Now day-to-day, I use a lot of the skills and the strategic insights that I gained from working in government to help clients navigate through a number of issues, whether it be trying to pass or stop legislation, helping to shape regulations, or helping clients understand what’s going on in Washington, and how that may impact their strategic goals and business.
How did law school prepare you for your current role?
I have a nontraditional career. I’m a lawyer in the sense that I keep my bar license and use my legal training, but I really don’t practice law. I work as a lobbyist, but just as I did on Capitol Hill, I utilize the skills I learned at Syracuse Law. My clients are trying to figure out, every day, how they can comply with the law, and how they can change laws. I apply what I learned from my coursework in administrative and regulatory law specifically, as well as more broadly what I gained in legal reasoning and interpretation skills. Beyond that, law school gave me the ability to look critically at an issue, to analyze a document, to think creatively about how to solve problems. I use that every day, whether I’m drafting a piece of legislation or analyzing a regulation.
Is there a professor or mentor during your time at the College of Law that stands out? Professor Theodore Hagelin, who led the Technology Commercialization Law Program, (ILC), really cared about and understood the intersection between law and the technology sector. He was also my Law Review note advisor. My Law Review note was about a Federal.
Communications Commission regulation that I felt needed to be reexamined given the evolution of technology. Because it was a complex issue, I don’t think I would have been able to write it without somebody like Hagelin who understood and had the passion in this area. Also, Professor Travis H.D. Lewin, who led the moot court program, stands out. He had a way of making law fun, and he was passionate about his students. Public speaking is a big part of what I do now, and he helped me gain the confidence I need to advocate for issues in front of small and large audiences.

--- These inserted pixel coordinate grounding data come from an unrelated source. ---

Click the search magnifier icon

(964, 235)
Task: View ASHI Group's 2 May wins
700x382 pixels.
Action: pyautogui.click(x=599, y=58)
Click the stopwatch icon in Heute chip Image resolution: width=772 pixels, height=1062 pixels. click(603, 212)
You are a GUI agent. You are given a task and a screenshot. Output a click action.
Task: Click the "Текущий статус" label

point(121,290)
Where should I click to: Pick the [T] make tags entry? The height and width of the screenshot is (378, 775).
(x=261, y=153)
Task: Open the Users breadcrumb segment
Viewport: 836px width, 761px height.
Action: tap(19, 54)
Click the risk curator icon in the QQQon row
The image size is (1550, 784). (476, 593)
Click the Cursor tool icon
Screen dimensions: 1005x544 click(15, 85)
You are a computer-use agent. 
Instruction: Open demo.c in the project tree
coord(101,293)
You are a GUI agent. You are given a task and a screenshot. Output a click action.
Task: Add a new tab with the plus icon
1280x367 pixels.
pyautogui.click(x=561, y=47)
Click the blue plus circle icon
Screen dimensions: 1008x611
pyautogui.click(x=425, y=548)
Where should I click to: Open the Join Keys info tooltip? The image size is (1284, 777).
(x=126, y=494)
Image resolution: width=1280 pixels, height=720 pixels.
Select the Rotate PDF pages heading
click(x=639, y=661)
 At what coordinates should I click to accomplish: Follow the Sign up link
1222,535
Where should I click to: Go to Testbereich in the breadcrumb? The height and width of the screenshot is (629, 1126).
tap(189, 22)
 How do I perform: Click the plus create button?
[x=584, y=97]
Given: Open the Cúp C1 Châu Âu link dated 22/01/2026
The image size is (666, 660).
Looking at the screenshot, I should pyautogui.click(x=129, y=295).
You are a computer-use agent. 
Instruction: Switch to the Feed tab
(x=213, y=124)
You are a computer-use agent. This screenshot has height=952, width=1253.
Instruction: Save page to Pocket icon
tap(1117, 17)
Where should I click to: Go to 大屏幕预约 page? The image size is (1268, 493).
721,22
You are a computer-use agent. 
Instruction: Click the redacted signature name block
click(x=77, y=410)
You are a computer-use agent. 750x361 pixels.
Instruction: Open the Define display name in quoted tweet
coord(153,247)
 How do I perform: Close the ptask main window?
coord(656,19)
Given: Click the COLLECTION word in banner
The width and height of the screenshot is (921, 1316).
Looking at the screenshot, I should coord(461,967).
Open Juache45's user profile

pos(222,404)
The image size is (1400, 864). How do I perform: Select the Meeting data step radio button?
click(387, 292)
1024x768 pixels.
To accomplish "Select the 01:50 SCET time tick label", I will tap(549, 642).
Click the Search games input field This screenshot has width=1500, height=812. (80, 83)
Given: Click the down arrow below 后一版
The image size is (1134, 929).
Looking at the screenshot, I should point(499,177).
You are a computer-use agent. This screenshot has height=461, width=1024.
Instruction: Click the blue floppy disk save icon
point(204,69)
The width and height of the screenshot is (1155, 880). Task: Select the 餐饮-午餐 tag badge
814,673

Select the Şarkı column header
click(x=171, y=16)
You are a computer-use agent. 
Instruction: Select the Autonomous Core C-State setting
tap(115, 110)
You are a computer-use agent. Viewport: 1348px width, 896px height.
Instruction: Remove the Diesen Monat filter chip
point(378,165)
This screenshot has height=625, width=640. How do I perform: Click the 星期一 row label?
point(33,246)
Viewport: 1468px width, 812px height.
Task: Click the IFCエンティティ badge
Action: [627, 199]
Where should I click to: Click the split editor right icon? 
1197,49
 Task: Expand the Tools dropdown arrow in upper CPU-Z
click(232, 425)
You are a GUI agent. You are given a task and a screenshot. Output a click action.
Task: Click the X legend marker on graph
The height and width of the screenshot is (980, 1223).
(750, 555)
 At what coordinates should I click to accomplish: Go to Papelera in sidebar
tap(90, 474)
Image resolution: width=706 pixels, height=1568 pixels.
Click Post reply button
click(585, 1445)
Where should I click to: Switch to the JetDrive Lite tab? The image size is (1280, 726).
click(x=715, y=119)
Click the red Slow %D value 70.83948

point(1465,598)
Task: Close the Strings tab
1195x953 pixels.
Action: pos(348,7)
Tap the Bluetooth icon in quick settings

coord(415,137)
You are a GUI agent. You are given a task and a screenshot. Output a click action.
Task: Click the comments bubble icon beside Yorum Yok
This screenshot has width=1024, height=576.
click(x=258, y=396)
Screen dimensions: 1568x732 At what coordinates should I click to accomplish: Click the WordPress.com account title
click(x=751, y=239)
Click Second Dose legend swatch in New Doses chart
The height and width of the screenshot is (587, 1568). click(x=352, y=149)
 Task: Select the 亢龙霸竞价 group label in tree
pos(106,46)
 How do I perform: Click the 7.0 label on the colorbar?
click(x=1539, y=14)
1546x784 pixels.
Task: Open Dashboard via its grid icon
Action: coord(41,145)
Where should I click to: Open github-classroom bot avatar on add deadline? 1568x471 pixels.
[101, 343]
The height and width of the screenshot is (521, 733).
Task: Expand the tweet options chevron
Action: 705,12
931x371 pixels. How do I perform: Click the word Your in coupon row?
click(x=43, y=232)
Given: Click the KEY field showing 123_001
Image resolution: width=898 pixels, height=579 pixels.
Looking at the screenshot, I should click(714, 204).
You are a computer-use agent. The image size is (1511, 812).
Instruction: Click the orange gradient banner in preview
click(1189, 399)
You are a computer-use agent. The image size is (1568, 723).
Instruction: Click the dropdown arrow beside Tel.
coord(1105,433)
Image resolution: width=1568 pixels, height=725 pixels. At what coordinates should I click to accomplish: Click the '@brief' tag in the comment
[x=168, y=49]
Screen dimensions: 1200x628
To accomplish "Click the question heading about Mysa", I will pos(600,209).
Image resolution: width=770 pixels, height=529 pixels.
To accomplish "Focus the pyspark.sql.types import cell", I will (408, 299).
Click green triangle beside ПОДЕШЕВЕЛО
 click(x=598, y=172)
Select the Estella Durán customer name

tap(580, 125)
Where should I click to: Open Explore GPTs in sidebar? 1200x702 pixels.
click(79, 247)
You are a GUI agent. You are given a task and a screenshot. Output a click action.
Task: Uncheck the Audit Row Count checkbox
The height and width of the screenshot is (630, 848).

In light of the pandemic, what innovation has most affected your industry?
The rapid development of vaccines is the most significant. I think the fastest development of a vaccine before COVID-19 was five years, and the COVID-19 vaccine was developed within a year. Additionally, while doctors and nurses had begun using telehealth, the pandemic accelerated the use and acceptance of telehealth as a health care delivery method because of necessity. I personally worked on that front, in order to help providers secure the waivers and greater flexibility they needed for telehealth. There are strict government restrictions inplace, with Medicare in particular, around how seniors can get care. These restrictions have been waived during the pandemic. I think that new modality may be one of the biggest changes in our health care system brought on by the pandemic. We have such a shortage of providers, especially in mental health, I believe this in an area where telehealth is going to expand and change how we deliver much needed care to patients moving forward.